REQUEST:
Format every line of the records below as a numbered list, omitting the blank lines.

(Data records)
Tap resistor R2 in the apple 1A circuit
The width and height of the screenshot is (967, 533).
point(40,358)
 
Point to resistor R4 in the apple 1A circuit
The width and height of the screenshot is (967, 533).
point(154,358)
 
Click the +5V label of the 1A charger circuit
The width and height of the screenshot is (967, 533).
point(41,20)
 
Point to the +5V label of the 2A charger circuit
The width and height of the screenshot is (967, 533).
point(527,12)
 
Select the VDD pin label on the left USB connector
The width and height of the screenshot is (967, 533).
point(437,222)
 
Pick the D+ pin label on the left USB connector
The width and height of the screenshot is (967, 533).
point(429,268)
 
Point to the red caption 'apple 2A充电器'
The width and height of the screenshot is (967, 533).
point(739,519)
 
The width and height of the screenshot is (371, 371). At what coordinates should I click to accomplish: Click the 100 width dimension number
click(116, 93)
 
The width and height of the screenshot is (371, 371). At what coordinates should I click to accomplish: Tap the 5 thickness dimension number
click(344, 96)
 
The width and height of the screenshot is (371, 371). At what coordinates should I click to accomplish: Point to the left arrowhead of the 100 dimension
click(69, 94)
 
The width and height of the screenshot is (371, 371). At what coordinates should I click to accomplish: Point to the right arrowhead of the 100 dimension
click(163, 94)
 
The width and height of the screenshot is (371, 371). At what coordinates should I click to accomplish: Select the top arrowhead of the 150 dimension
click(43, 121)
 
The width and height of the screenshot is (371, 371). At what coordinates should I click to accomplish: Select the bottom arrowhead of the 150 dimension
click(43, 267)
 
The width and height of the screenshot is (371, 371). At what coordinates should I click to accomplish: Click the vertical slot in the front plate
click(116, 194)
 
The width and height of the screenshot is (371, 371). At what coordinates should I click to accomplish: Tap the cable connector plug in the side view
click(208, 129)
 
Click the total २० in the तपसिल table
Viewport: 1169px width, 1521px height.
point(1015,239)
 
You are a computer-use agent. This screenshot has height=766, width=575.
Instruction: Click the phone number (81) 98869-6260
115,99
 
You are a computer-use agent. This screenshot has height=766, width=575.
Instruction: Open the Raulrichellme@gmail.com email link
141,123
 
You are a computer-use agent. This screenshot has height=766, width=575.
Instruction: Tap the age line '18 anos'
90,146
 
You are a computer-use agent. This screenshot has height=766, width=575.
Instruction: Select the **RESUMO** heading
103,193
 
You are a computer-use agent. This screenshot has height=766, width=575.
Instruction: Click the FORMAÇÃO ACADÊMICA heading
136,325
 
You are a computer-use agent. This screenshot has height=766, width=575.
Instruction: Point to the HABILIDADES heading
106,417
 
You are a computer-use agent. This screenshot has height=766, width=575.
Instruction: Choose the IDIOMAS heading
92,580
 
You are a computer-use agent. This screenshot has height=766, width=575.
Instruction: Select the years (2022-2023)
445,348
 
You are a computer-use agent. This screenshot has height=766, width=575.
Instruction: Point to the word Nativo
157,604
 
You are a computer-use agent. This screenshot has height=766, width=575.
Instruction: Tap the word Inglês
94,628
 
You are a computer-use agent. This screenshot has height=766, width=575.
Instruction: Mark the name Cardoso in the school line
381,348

SOLUTION TO THIS EXERCISE:
1. Tap resistor R2 in the apple 1A circuit
2. The width and height of the screenshot is (967, 533).
3. point(40,358)
4. Point to resistor R4 in the apple 1A circuit
5. The width and height of the screenshot is (967, 533).
6. point(154,358)
7. Click the +5V label of the 1A charger circuit
8. The width and height of the screenshot is (967, 533).
9. point(41,20)
10. Point to the +5V label of the 2A charger circuit
11. The width and height of the screenshot is (967, 533).
12. point(527,12)
13. Select the VDD pin label on the left USB connector
14. The width and height of the screenshot is (967, 533).
15. point(437,222)
16. Pick the D+ pin label on the left USB connector
17. The width and height of the screenshot is (967, 533).
18. point(429,268)
19. Point to the red caption 'apple 2A充电器'
20. The width and height of the screenshot is (967, 533).
21. point(739,519)
22. The width and height of the screenshot is (371, 371). At what coordinates should I click to accomplish: Click the 100 width dimension number
23. click(116, 93)
24. The width and height of the screenshot is (371, 371). At what coordinates should I click to accomplish: Tap the 5 thickness dimension number
25. click(344, 96)
26. The width and height of the screenshot is (371, 371). At what coordinates should I click to accomplish: Point to the left arrowhead of the 100 dimension
27. click(69, 94)
28. The width and height of the screenshot is (371, 371). At what coordinates should I click to accomplish: Point to the right arrowhead of the 100 dimension
29. click(163, 94)
30. The width and height of the screenshot is (371, 371). At what coordinates should I click to accomplish: Select the top arrowhead of the 150 dimension
31. click(43, 121)
32. The width and height of the screenshot is (371, 371). At what coordinates should I click to accomplish: Select the bottom arrowhead of the 150 dimension
33. click(43, 267)
34. The width and height of the screenshot is (371, 371). At what coordinates should I click to accomplish: Click the vertical slot in the front plate
35. click(116, 194)
36. The width and height of the screenshot is (371, 371). At what coordinates should I click to accomplish: Tap the cable connector plug in the side view
37. click(208, 129)
38. Click the total २० in the तपसिल table
39. Viewport: 1169px width, 1521px height.
40. point(1015,239)
41. You are a computer-use agent. This screenshot has height=766, width=575.
42. Instruction: Click the phone number (81) 98869-6260
43. 115,99
44. You are a computer-use agent. This screenshot has height=766, width=575.
45. Instruction: Open the Raulrichellme@gmail.com email link
46. 141,123
47. You are a computer-use agent. This screenshot has height=766, width=575.
48. Instruction: Tap the age line '18 anos'
49. 90,146
50. You are a computer-use agent. This screenshot has height=766, width=575.
51. Instruction: Select the **RESUMO** heading
52. 103,193
53. You are a computer-use agent. This screenshot has height=766, width=575.
54. Instruction: Click the FORMAÇÃO ACADÊMICA heading
55. 136,325
56. You are a computer-use agent. This screenshot has height=766, width=575.
57. Instruction: Point to the HABILIDADES heading
58. 106,417
59. You are a computer-use agent. This screenshot has height=766, width=575.
60. Instruction: Choose the IDIOMAS heading
61. 92,580
62. You are a computer-use agent. This screenshot has height=766, width=575.
63. Instruction: Select the years (2022-2023)
64. 445,348
65. You are a computer-use agent. This screenshot has height=766, width=575.
66. Instruction: Point to the word Nativo
67. 157,604
68. You are a computer-use agent. This screenshot has height=766, width=575.
69. Instruction: Tap the word Inglês
70. 94,628
71. You are a computer-use agent. This screenshot has height=766, width=575.
72. Instruction: Mark the name Cardoso in the school line
73. 381,348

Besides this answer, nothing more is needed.